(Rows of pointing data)
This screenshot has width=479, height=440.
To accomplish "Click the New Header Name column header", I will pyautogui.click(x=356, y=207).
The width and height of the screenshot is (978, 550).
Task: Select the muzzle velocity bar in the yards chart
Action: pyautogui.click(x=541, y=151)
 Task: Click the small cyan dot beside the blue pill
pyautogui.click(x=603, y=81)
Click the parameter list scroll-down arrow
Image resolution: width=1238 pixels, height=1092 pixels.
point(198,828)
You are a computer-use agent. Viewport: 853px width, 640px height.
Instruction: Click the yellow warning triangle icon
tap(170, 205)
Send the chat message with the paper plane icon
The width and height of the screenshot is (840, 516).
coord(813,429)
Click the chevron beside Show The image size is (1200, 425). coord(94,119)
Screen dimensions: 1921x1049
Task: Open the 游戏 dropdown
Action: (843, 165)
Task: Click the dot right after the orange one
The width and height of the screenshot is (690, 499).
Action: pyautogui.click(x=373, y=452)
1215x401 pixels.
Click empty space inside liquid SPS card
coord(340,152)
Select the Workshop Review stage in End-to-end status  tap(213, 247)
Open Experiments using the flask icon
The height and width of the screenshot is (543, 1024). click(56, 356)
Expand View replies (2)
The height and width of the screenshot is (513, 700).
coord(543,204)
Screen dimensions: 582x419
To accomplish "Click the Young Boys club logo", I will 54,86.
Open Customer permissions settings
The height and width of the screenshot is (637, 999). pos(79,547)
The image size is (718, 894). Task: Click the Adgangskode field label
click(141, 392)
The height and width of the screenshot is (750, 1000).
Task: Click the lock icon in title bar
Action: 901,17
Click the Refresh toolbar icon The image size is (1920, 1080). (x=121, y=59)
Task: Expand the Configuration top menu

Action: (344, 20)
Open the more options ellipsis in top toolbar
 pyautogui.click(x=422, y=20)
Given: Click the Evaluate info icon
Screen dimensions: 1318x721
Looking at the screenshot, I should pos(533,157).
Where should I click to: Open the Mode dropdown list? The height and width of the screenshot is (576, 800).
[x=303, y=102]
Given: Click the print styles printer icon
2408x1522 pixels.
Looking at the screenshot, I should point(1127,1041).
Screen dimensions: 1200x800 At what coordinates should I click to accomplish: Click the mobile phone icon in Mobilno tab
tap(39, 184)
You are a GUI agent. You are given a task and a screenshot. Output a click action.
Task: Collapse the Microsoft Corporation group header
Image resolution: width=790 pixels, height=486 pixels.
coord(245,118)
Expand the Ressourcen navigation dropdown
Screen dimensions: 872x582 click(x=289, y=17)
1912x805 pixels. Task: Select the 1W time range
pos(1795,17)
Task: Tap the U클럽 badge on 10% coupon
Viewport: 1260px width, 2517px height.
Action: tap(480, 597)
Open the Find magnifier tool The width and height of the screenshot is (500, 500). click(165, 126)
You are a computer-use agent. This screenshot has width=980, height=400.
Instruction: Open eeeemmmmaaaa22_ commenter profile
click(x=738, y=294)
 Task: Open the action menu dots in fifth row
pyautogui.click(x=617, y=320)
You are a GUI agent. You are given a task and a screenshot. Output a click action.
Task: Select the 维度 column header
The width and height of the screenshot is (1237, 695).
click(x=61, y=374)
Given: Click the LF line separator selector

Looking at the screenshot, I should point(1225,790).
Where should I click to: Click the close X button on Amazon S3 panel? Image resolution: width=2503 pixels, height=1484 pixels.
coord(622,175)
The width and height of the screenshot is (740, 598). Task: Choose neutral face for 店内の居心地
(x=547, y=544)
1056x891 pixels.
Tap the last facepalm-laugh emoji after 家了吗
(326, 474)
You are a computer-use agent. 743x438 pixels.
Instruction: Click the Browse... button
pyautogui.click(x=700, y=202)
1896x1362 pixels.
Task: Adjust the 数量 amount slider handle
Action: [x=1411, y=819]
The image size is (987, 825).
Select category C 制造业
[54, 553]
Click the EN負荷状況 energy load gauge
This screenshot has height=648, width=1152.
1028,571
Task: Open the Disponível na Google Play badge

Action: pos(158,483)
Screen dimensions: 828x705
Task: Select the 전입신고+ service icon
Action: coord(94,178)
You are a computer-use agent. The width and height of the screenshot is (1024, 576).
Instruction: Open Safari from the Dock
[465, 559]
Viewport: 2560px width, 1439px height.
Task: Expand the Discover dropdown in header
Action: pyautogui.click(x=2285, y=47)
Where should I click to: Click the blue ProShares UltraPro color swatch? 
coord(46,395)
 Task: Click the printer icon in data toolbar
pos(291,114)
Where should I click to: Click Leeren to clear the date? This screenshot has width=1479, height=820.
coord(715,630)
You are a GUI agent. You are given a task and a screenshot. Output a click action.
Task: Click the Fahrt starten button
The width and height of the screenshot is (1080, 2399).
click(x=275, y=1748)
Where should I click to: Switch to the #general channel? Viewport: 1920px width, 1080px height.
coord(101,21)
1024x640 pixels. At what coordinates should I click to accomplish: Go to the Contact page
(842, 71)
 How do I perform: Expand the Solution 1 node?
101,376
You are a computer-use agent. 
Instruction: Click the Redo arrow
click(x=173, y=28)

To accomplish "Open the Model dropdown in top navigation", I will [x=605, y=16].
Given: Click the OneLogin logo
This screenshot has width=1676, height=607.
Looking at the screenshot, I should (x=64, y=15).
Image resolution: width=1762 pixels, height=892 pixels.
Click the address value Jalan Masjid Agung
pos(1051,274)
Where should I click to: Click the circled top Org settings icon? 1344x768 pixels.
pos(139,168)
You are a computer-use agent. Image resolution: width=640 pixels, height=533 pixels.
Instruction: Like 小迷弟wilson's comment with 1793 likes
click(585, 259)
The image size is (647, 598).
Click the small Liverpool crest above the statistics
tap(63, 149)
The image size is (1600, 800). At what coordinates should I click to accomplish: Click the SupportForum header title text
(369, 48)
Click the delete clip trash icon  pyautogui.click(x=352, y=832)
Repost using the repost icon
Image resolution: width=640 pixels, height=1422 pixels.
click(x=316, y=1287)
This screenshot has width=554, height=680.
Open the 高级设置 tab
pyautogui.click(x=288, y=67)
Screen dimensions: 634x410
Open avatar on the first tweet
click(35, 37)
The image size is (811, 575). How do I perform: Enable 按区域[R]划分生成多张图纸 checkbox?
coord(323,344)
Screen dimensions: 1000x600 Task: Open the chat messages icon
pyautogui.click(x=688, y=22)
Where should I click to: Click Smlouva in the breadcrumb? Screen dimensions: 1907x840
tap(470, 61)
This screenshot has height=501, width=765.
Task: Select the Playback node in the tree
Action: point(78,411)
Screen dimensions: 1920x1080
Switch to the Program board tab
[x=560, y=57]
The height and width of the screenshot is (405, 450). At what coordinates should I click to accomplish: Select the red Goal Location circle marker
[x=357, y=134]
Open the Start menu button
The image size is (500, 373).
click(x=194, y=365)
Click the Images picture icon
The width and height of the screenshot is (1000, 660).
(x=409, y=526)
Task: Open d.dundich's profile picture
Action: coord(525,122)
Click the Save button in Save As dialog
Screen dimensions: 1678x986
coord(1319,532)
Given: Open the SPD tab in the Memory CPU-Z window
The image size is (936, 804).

= WHAT THE EXERCISE ASKS =
Rewrite the listing from the line containing "Screen dimensions: 1920x1080" through the end, changing "Program board" to "Project board" and keeping everything else the same.

= THE REPLY =
Screen dimensions: 1920x1080
Switch to the Project board tab
[x=560, y=57]
The height and width of the screenshot is (405, 450). At what coordinates should I click to accomplish: Select the red Goal Location circle marker
[x=357, y=134]
Open the Start menu button
The image size is (500, 373).
click(x=194, y=365)
Click the Images picture icon
The width and height of the screenshot is (1000, 660).
(x=409, y=526)
Task: Open d.dundich's profile picture
Action: coord(525,122)
Click the Save button in Save As dialog
Screen dimensions: 1678x986
coord(1319,532)
Given: Open the SPD tab in the Memory CPU-Z window
The image size is (936, 804).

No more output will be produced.